By Judith Gicobi
Kenyans should prepare for rising fuel costs starting today after President William Ruto made a hint that the subsidy program would be terminated due to its unviability.
In his first speech as the country’s fifth president, Ruto remarked that Uhuru’s administration had spent Sh144 billion on subsidies alone, at the detriment of other industries.
He argued that the current initiatives have been ineffective. The taxpayers have spent a whopping Sh144 billion, or $60 billion in the last four months, on fuel subsidies alone.
“If the subsidy continues to the end of the financial year, it will cost the taxpayer Sh280 billion, equivalent to the entire national government development budget,” Ruto said.

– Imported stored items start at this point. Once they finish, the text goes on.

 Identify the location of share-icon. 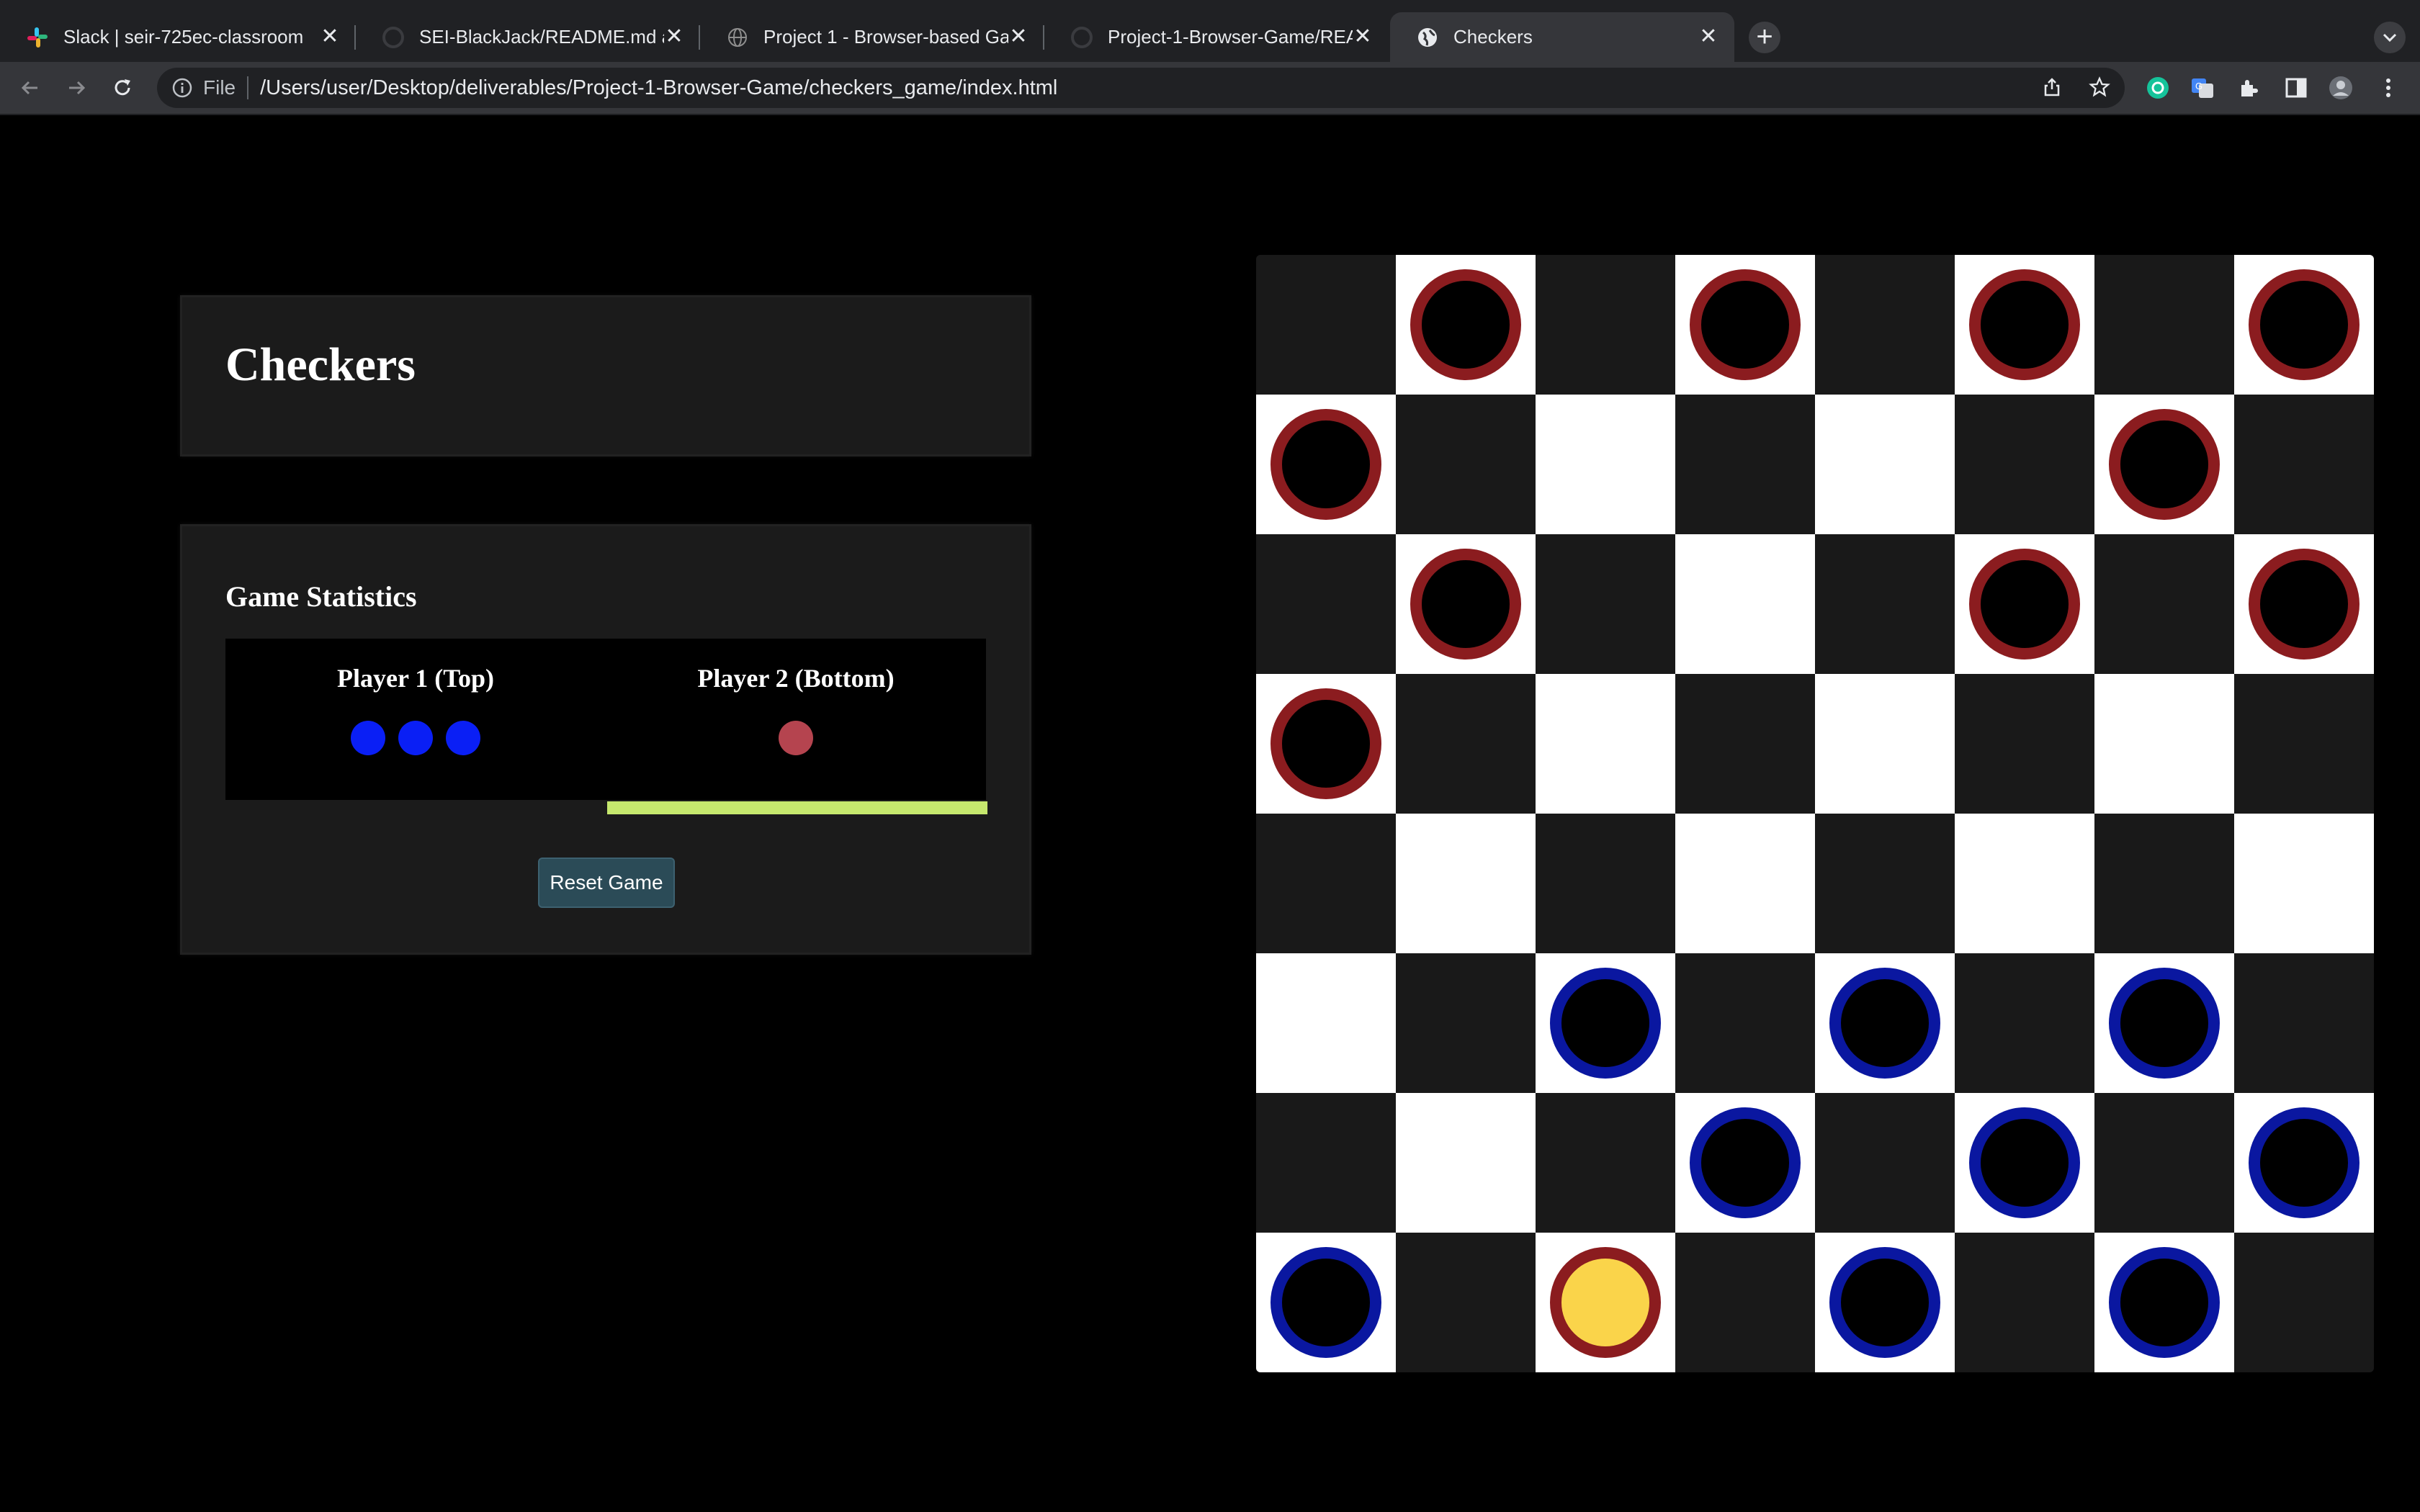
(2052, 87).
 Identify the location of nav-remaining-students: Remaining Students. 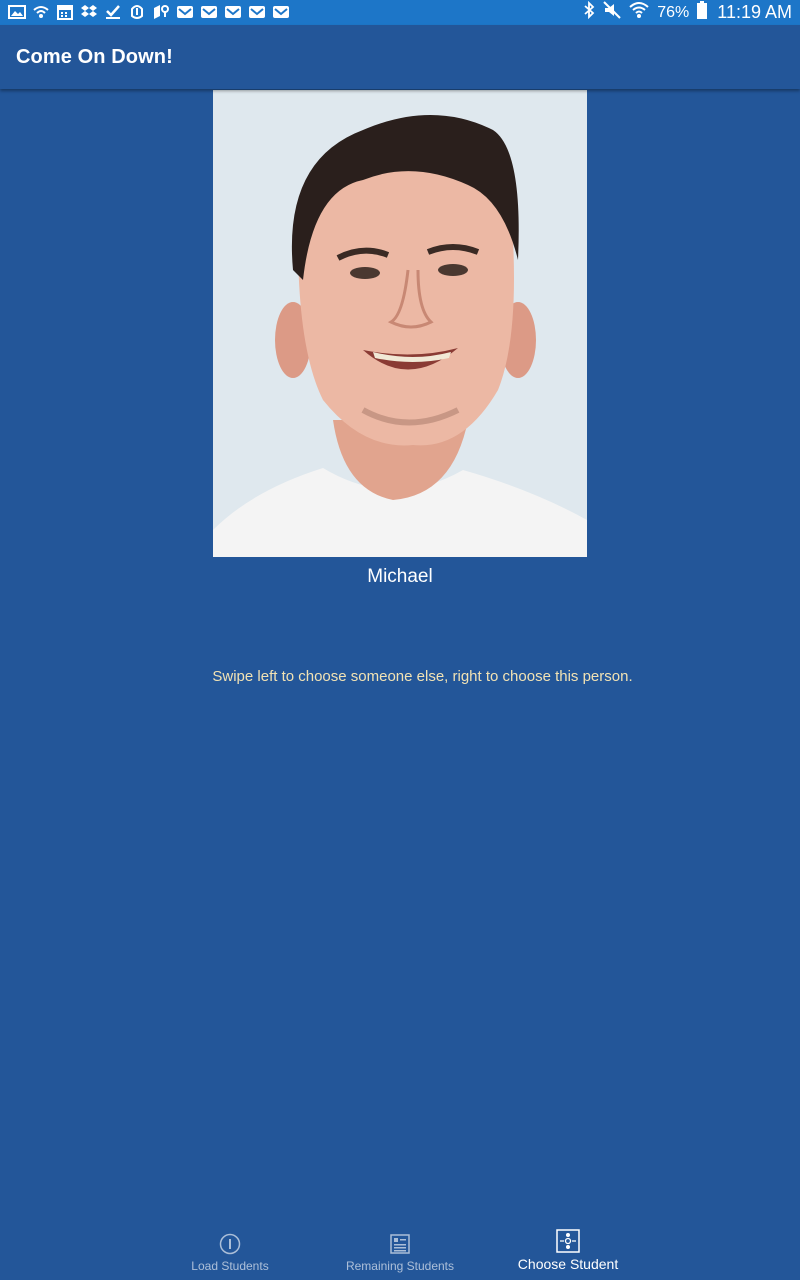
(400, 1251).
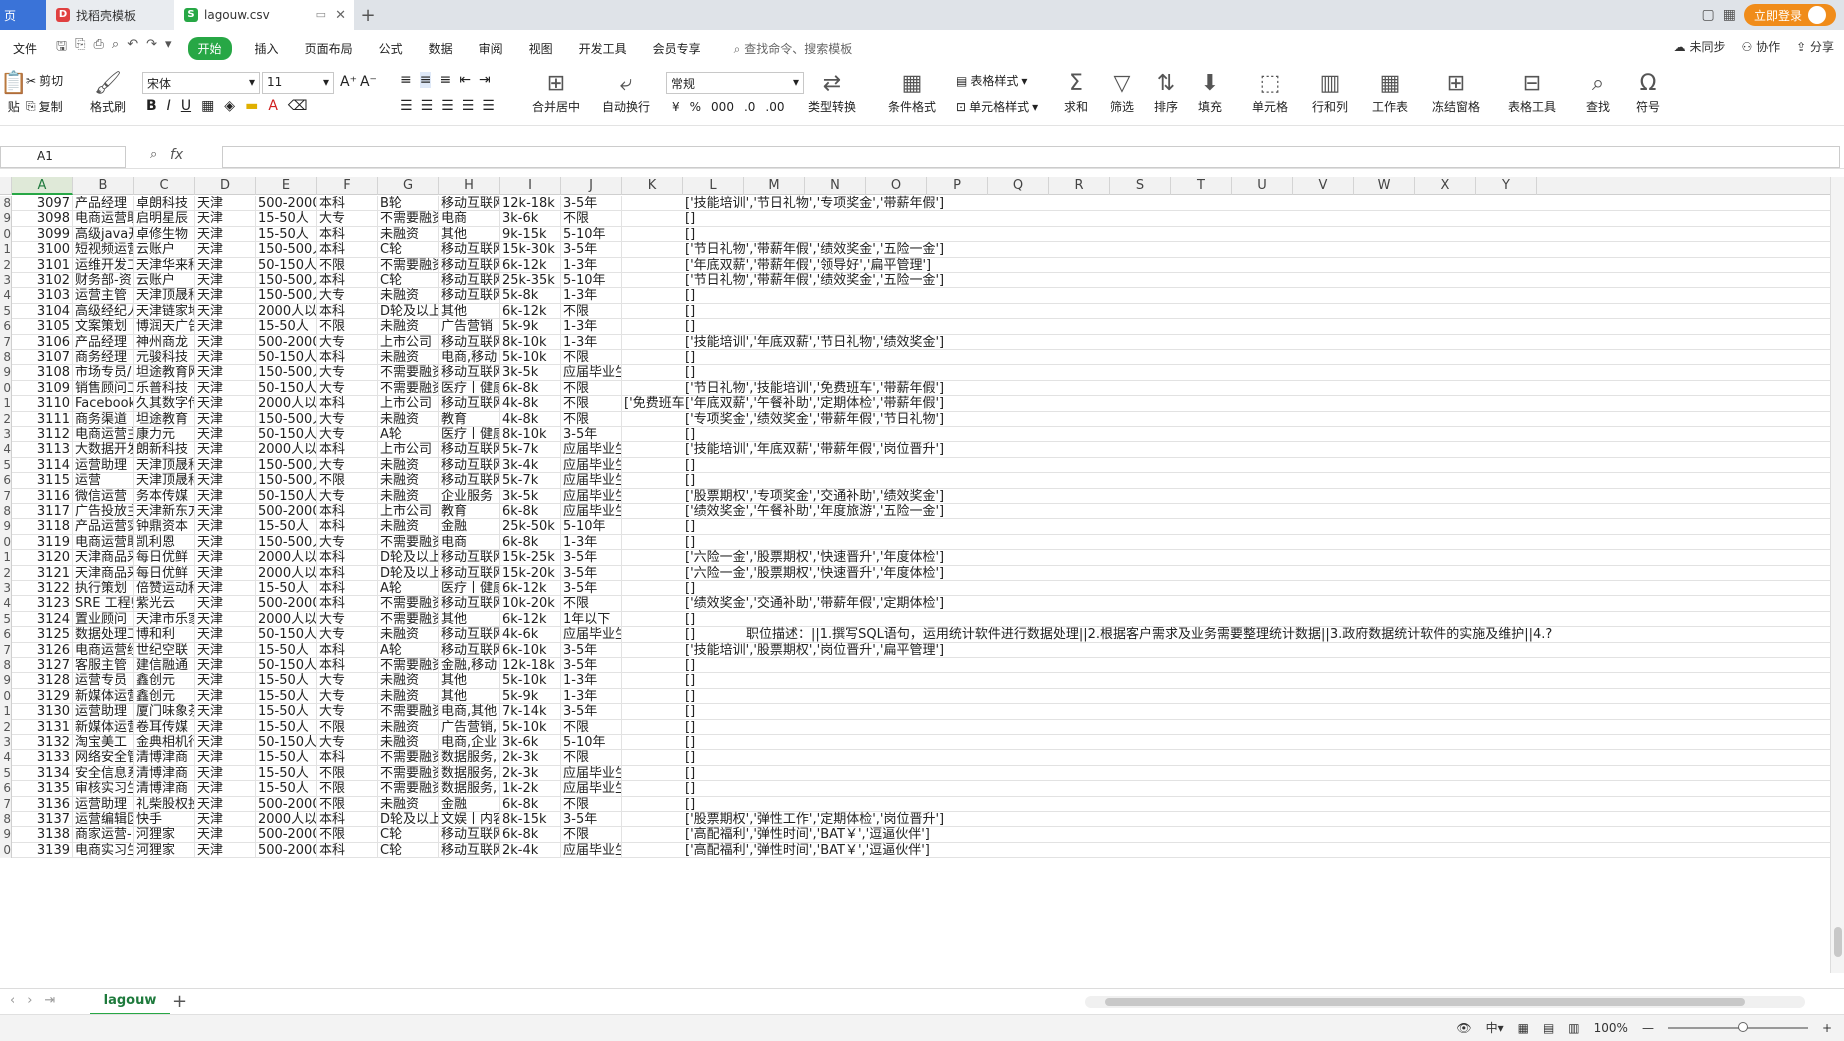 The width and height of the screenshot is (1844, 1041). Describe the element at coordinates (6, 743) in the screenshot. I see `row-header: 3` at that location.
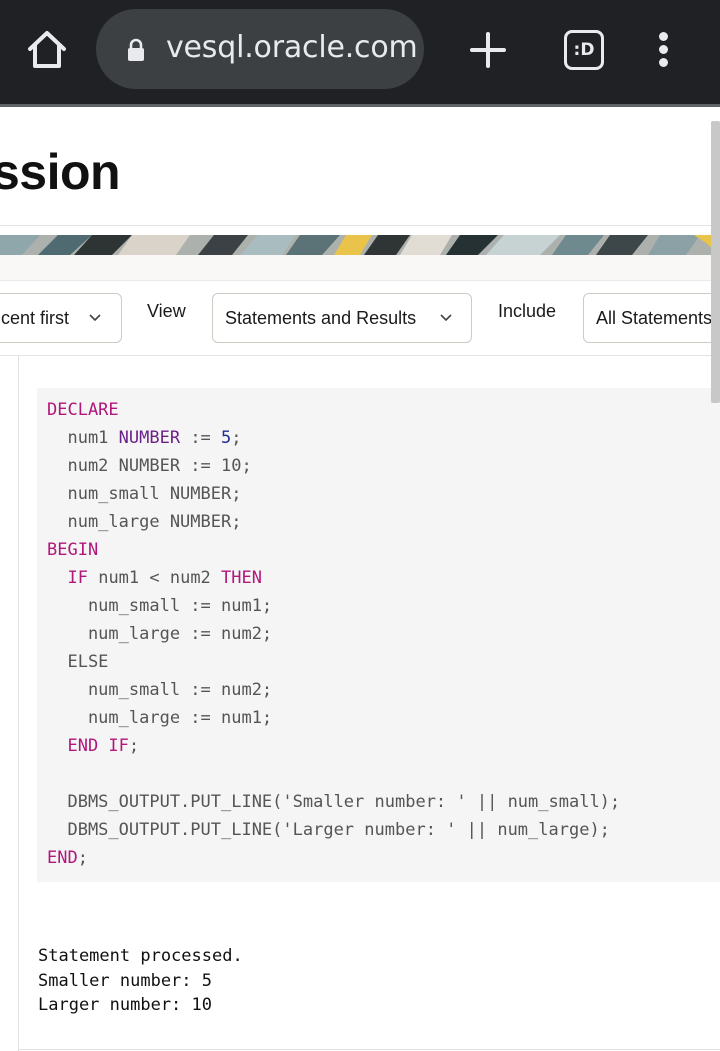 This screenshot has width=720, height=1051. Describe the element at coordinates (369, 1050) in the screenshot. I see `result-divider` at that location.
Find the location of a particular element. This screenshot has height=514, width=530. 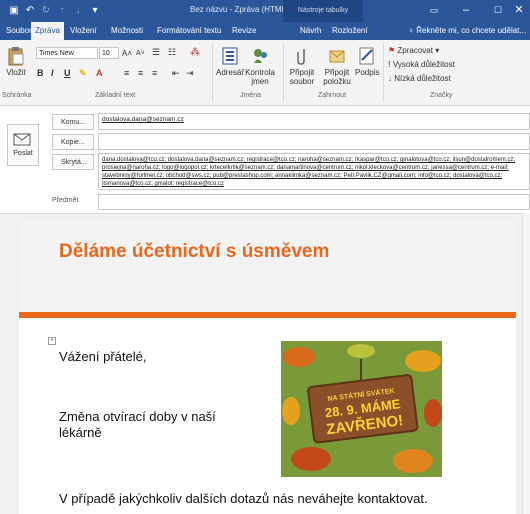

group-label-clipboard: Schránka is located at coordinates (17, 96).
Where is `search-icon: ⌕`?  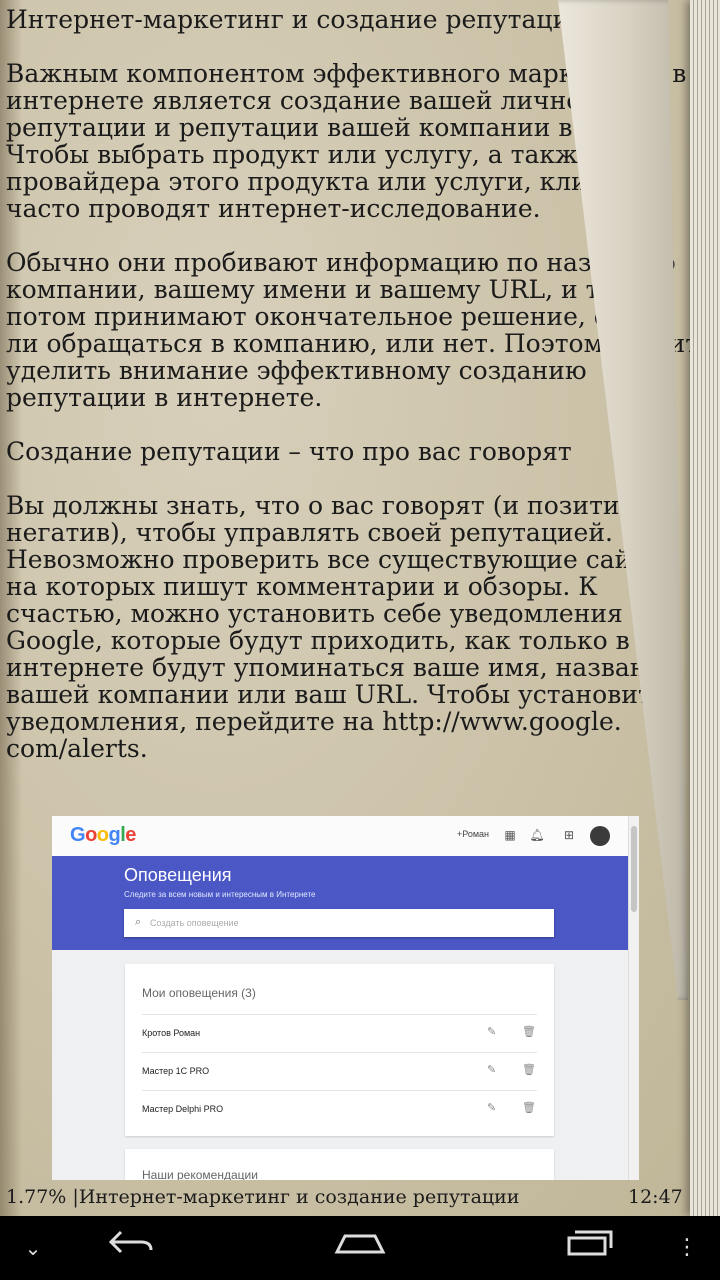
search-icon: ⌕ is located at coordinates (138, 922).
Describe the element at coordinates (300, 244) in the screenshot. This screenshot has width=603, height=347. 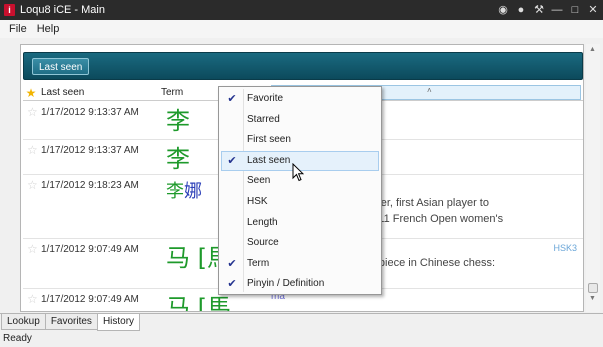
I see `menu-item-source: Source` at that location.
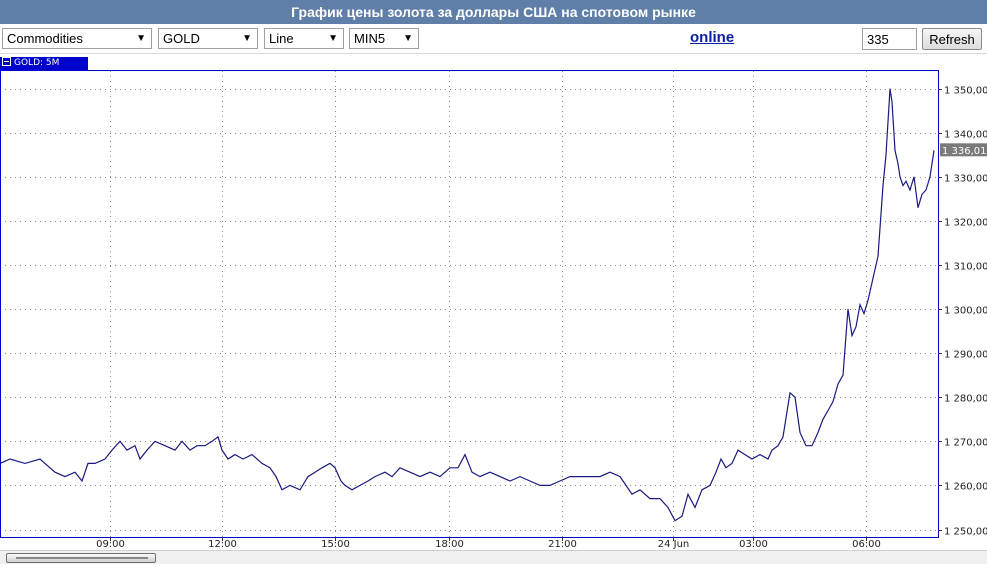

In the six months leading up to June, according to official numbers, the previous administration spent Sh71.17 billion subsidizing diesel, super, and kerosene as the government sought to stabilize fuel prices in the face of rising global oil prices.
This amounted to investing Sh11.86 billion per month on average to maintain low fuel costs for the six months. Diesel received the highest portion of the subsidy for the six-month period, accounting for Sh45.7 billion. Super petrol received Sh23.3 billion, and kerosene received Sh1.9 billion.
More than Sh101.8 billion has already been spent from the fuel subsidy fund, exceeding the Sh100 billion that was intended to be used for it.
In the event that the president decides to end the fuel subsidy scheme, drivers should expect to pay up to Sh215 for a liter of petrol.